Mid-Cap

Which Software and Services Stock can spring up your return?

December 03, 2015 | Team Kalkine
Which Software and Services Stock can spring up your return?

Nextdc Ltd


NXT Details
 
Bottom line pressure despite solid revenues performance: Nextdc Ltd (ASX: NXT) reported a rise in contracted utilization of 83% to 21.7MW in fiscal year of 2015, as compared to 11.9MW at the end of FY14. But, Nextdc reported a net loss after tax of $10.3 million during fiscal year of 2015, which decreased from $22.9 million in 2014. Accordingly, the group’s shares plunged over 1.93% in the last four weeks (as of December 02, 2015). On the other hand, the group built many major customer contracts during FY15, which comprised those with many major firms like Microsoft for connections to the Azure and Office 365 public cloud platforms via ExpressRoute; PCCW Global and its worldwide MPLS network; CenturyLink, the third largest telecommunications company in the United States; and global network provider CloudFlare. Nextdc also entered into major contracts with the Australian Electoral Commission and the Australian Prudential Regulation Authority for services at the group’s C1 Canberra data center.
 

Partner Ecosystem (Source: Company Reports)
 
Moreover, the group received $35 million Federal Government contract during fiscal year of 2015 ending. Nextdc earlier won two major International Customers for initial capacity of over 1MW at S1 during last year December and for 4MW across M1 and S1 during June 2015. Meanwhile, Nextdc is also boosting its capital position and recently finished the placement and Institutional Entitlement Offer. The group’s placement raised over $50 million at $2.55 per share (as of November 20 closing price), a 13.3% premium to the offer price of $2.25 per new share under the Entitlement Offer. With the Institutional Entitlement Offer, the group raised over $40 million on the back of solid support from current shareholders as well as new investors.
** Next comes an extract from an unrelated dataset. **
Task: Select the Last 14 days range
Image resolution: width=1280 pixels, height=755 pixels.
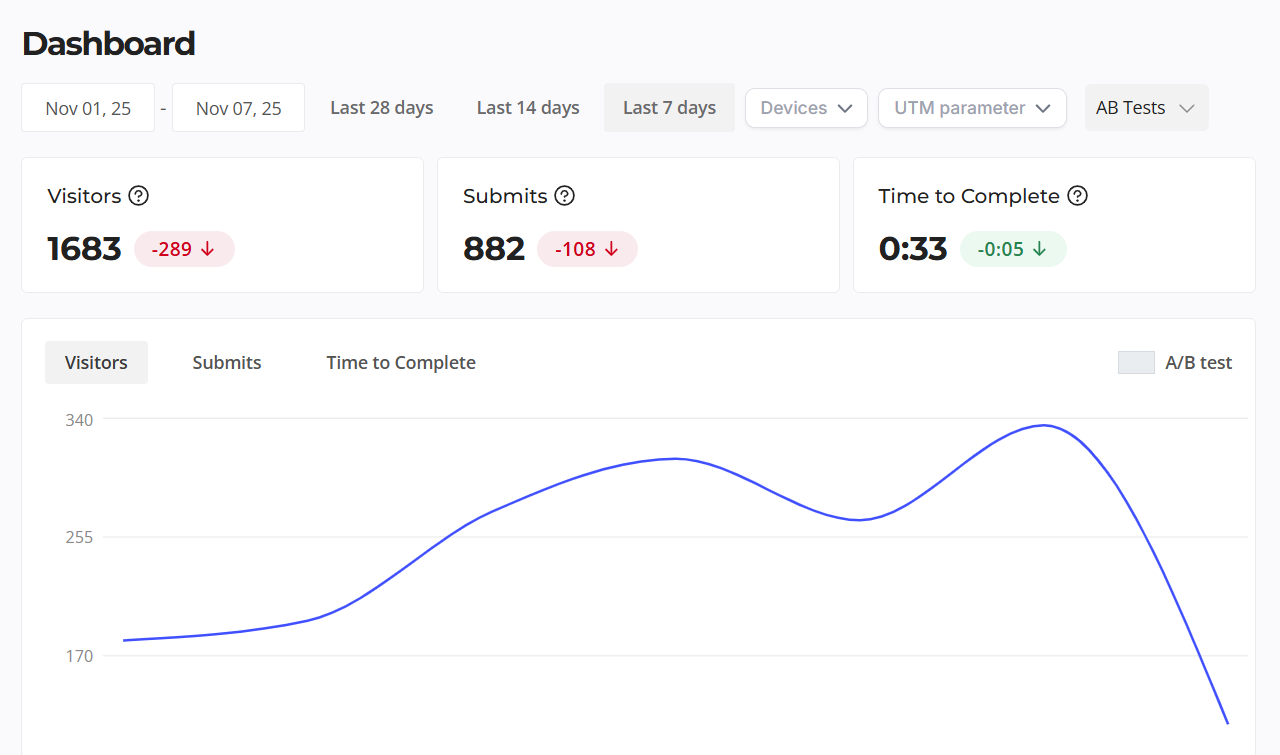Action: 528,108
Through the Retail Entitlement Offer, Nextdc intends to raise over $30 million.
 

Statistics for pipeline, revenue, customers and interconnection (Source: Company Reports)
 
Stock Performance: Management reported that the group’s first four months of fiscal year of 2016 performance is on track while reiterated their FY16 revenue guidance of $85 million to $90 million, which is a 39% increase as compared to FY15. Moreover, the group estimates a solid EBITDA of $25 million to $28 million, which is a 200% increase against FY15, indicating its efforts to improve its efficiencies. Meanwhile, Nextdc forecasts a slight skew towards second half earnings performance due to possible delivery and billing commencement of the new Leading Corporation and Federal Government customer contracts which were reported during June and August 2015. Nextdc is also opening new data center facilities at Brisbane and Melbourne as well as conducting further discussions to target potential customer opportunities by leveraging its current data center footprint. We believe the recent correction in the stock opened an attractive investment opportunity, given its solid outlook and potential. Based on the foregoing, we give a “BUY” on Nextdc at the current price of  $2.43
 
 
NXT Daily Chart (Source: Thomson Reuters)
 

Adacel Technologies Ltd


ADA Dividend Details
 
Outstanding 2015 financial year performance drove the stock higher: Adacel Technologies Ltd (ASX: ADA) delivered a strong 2015 financial year performance for the fourth consecutive year, generating a profit before tax rise of over 200% to $5.9 million as compared to $1.8 million in FY14. Solid order book coupled with the group’s efforts to streamline as well as enhance its efficiency of business operations contributed to the profits. Adacel Technologies reported a revenue growth of 26.6% to $41.9 million from $33.1 million in FY14, and consequently boosted its cash balance by $5.4 million to $7.6 million from a negative $3.9 million in FY14. Moreover, management estimates to generate ongoing growth performance and even upgraded their FY2016 guidance. The group now expects its profit before tax for FY2016 to grow over 50% against FY2015, as compared to its earlier estimates of 25% increase from FY2015.
 

Products under Development (Source: Company Reports)
 
Management enhanced its FY16 guidance due to continuing solid operating performance for the first three months of FY2016, more than estimated receipts of several orders from present customers as well as more average gross margins on the back of the group’s efforts to enhance efficiencies, which were already reflected in the first quarter of FY2016. Falling Australian dollar against the US dollar would also boost Adacel Technologies FY2016 earnings performance. On the other hand, Adacel Technologies shares generated outstanding returns of about 563% during this year to date (as of December 02, 2015) while rallied over 296.1% in the last six months and 104% in the last three months. However, this heavy surge has placed the stock at unreasonable valuation, with the stock trading at a very high P/E of about 39x and quite close to its 52-week high price. Adacel Technologies also has a very low dividend yield of just 0.9%. Accordingly, we give an “Expensive” recommendation on the stock at the current price and would review the stock at a later date.